● QUOTED PASSAGE:
* * * * * * *
If someone asked the old-me, “What's the big deal about trailing slashes?”, my answer would likely be – “ah, they make URLs look cool. That's it!”.

However, I recently met with an accident of running into an issue which changed my view for trailing slashes forever.

TL;DR

Avoid trailing slashes at all costs, unless you have a thing for exhausting yourself on small issues.

There are times when you decide, “Okay, I can finish this in an hour, and then move on to other things”. Everything happens like you planned, except for the time barrier – you sometimes tend to take a little longer than that.

I wasted 6 hours on what could've been solved by removing a single character from a small group of files.

Now, the question is – what the heck was it?

I had made an API in Falcon (a Python web framework), of course with routes registered with trailing slashes. There were 8 endpoints. So far, I managed to debug all errors I had encountered, thanks to the awesome documentation.

This was the case until one fine day, my Insomnia client started giving me “405 Method Not Allowed” responses on endpoints which had very well been tested before. I struggled with debugging this behavior, completely discarding the idea that a trailing slash could be the source of all problems.
* * * * * * *
Records for locating items described
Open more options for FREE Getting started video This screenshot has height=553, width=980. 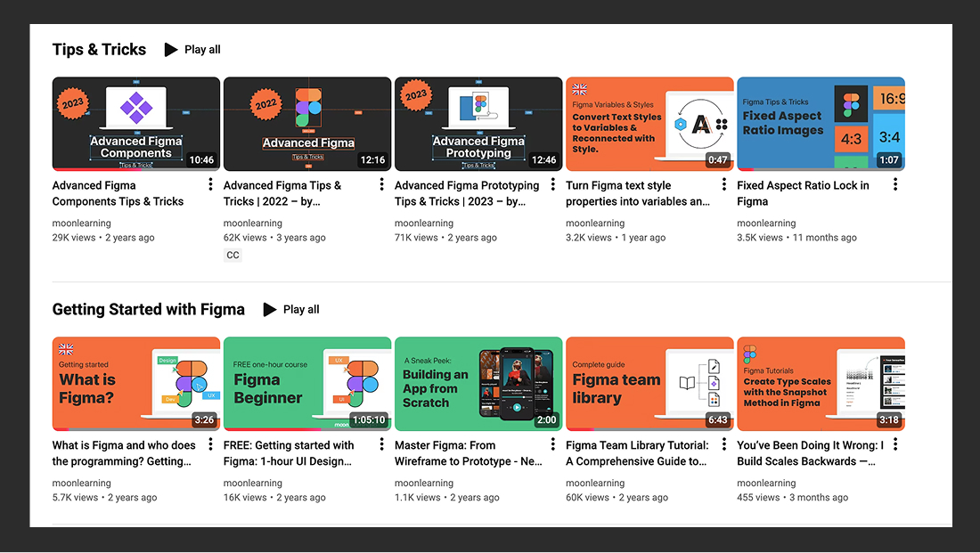click(x=381, y=444)
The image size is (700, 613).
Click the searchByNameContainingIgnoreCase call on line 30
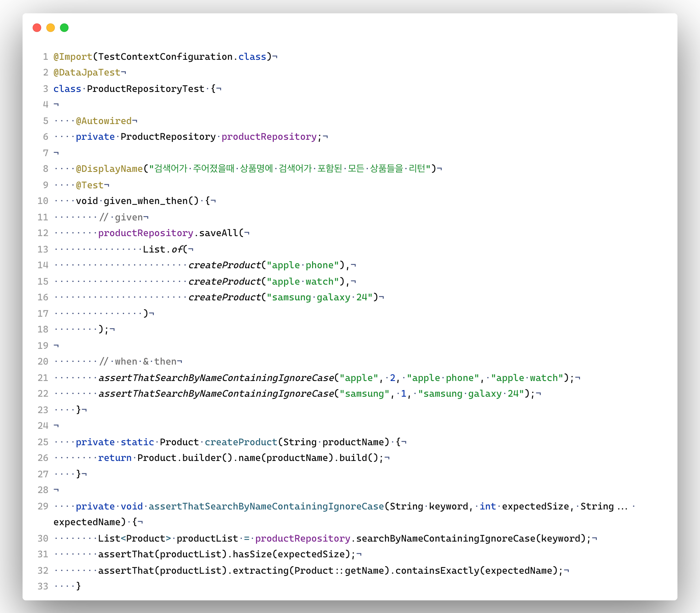coord(445,538)
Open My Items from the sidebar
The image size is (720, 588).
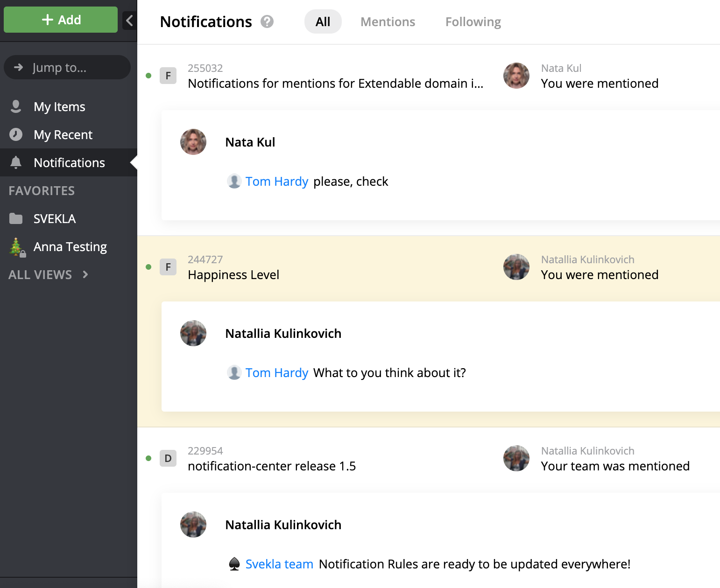[59, 107]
* * * * * * *
● PARTS OF THE EXERCISE:
**A.** Do the following statements agree with the post about trailing slashes? Answer yes or no for each, quoting the words of the post that decide it.
(i) The author built the API in Falcon.
(ii) The API had 12 endpoints.
(iii) The author spent 6 hours on the problem.
**B.** Copy everything in the post about trailing slashes from "There are times" down to "the awesome documentation.".
**C.** Answer these questions from the post about trailing slashes:
(i) What would the old-me have said trailing slashes do for URLs?
(ii) How long did the author waste on the problem?
(iii) What response did the Insomnia client start giving?

● SOLVED TASKS:
**A.**
(i) Yes: "I had made an API in Falcon (a Python web framework)"
(ii) No: "There were 8 endpoints."
(iii) Yes: "I wasted 6 hours on what could've been solved by removing a single character from a small group of files."

**B.**
There are times when you decide, “Okay, I can finish this in an hour, and then move on to other things”. Everything happens like you planned, except for the time barrier – you sometimes tend to take a little longer than that.

I wasted 6 hours on what could've been solved by removing a single character from a small group of files.

Now, the question is – what the heck was it?

I had made an API in Falcon (a Python web framework), of course with routes registered with trailing slashes. There were 8 endpoints. So far, I managed to debug all errors I had encountered, thanks to the awesome documentation.

**C.**
(i) They make URLs look cool.
(ii) 6 hours.
(iii) "405 Method Not Allowed"